Benefield: Healdsburg's Eric Guzman Leyva brought his love of soccer to entire community
Eric Guzman Leyva was already impressive.
I watched Leyva and the Healdsburg High Greyhounds boys soccer team play Rancho Cotate back in January. It was the game that was very nearly not played after fans had been banned from the stands for unruly behavior during the prior game.
Tensions were high. But the night offered little drama, just good soccer. Leyva, a senior playing in his final home game, stood out on the field. He’s a ?dynamic striker who was clearly the heart of his team. And he stood out to me in our interview after the game, providing thoughtful and measured responses to a situation that had threatened to ruin senior night.

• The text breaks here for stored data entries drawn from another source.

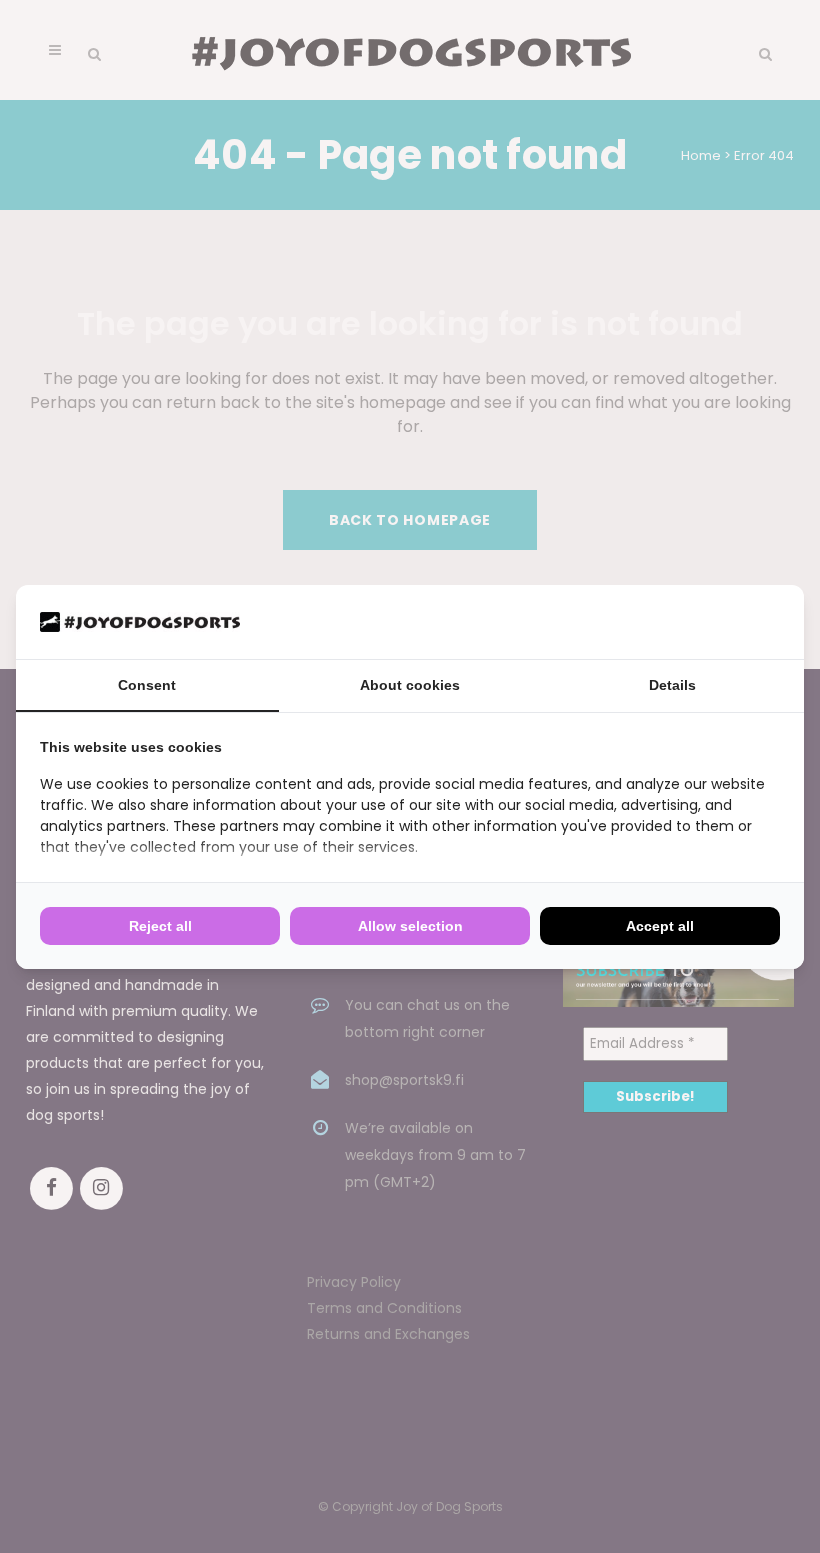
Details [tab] (672, 685)
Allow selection (410, 926)
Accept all (660, 926)
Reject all (160, 926)
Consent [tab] (147, 685)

In a word, I was impressed.
And then I read Peter Mork’s letter.
Mork, a financial advisor and the treasurer/registrar of the Healdsburg Youth Soccer Association, wrote a letter of recommendation on behalf of Leyva, who was a contender for a Community Youth Service Award scholarship that would be given to 10 seniors in the Redwood Empire on April 10.
“In my role as treasurer and registrar of the newly formed (Healdsburg Youth Soccer Association), I can unequivocally state that the program would not have been the success it was without Eric,” he wrote.
“Eric volunteered countless hours doing outreach for the program, attending school and community events to promote the new organization, single-handedly recruited the referees that were needed, and helped coach both boys and girls teams over the season. All this while attending school and participating on a competitive soccer team based in Santa Rosa. It was truly impressive.”
Readers may recall that Healdsburg has had a bad run with community soccer. Not one but two officials, in separate cases and two years apart, were found guilty of stealing from Healdsburg’s youth soccer league back in 2011 and 2013.
Confidence was shot. Kids - hundreds of them - either mostly played elsewhere or didn’t play at all. That included Eric Leyva.
The city of Healdsburg had stepped into the breach and created an in-house league for boys and girls wanting to play recreational soccer. It helped. But interest and registration seemed to lag, especially for girls as they got older.
Before the 2017 fall season, it had been almost 10 years since Healdsburg had been able to field an under-12 girls soccer team. If kids were 10 or 11 years old, they had to drive to Windsor or Cloverdale or Santa Rosa to play.
Tom McGinty, a recent transplant to town, couldn’t understand it.
“There were three girls teams for U-10 and each team had like seven players,” he said. “It was a beautiful city, with amazing parents, but the sports were kind of a little lackluster.”
There were patchwork fixes here and there and the city responded admirably to fill the void, but until Mork and McGinty and others launched the Healdsburg Youth Soccer Association after the 2017 season, there wasn’t a focused push for a stand-alone soccer program.
Mork, a lifelong Healdsburg guy with two daughters, was a wrestler in high school, but soccer wasn’t his thing. He needed to tap the right people to make this thing work. He turned to Leyva’s older brother, Rene Guzman, a Healdsburg parks and recreation staffer whom he’d met a Corazon Healdsburg event. Guzman was regularly officiating games hosted by the parks and recreation department, ?so Mork, who had been coaching his daughter’s team, asked Guzman if he’d lend a hand with that first U-12 squad.
“What they learned from him in one practice was more than from me in a year and a half. Then he started having Eric come down,” Mork said.
So the brothers coached 9-, 10- and 11-year-old girls. When the season ended and the girls wanted to play indoor, they coached that, too. They couldn’t help it.
“So indoor rolls around and they are down there,” Mork said, laughing. “I feel bad. I was like, ‘You guys, you don’t need to do this.’ They are just showing up, helping out.”
But it was more than coaching. When Mork needed on-the-ground know-how to launch the soccer association, the brothers proved crucial.
“I’m the registrar for the league, doing forms and birth certificates,” Mork said. “But Rene and Eric were just plugged in.”
“Getting refs? It was like, ‘Guys, where do we go?’” Mork said. “They drove it.”
But the league still needed numbers. Everybody involved knew the kids were out there around town; they just needed to get the word out that Healdsburg soccer was making a comeback.
Leyva went to schools, to community centers and to the Boys and Girls Club. He wasn’t old enough to be too far removed from hanging out at these places, so he knew most of the people and staffers there.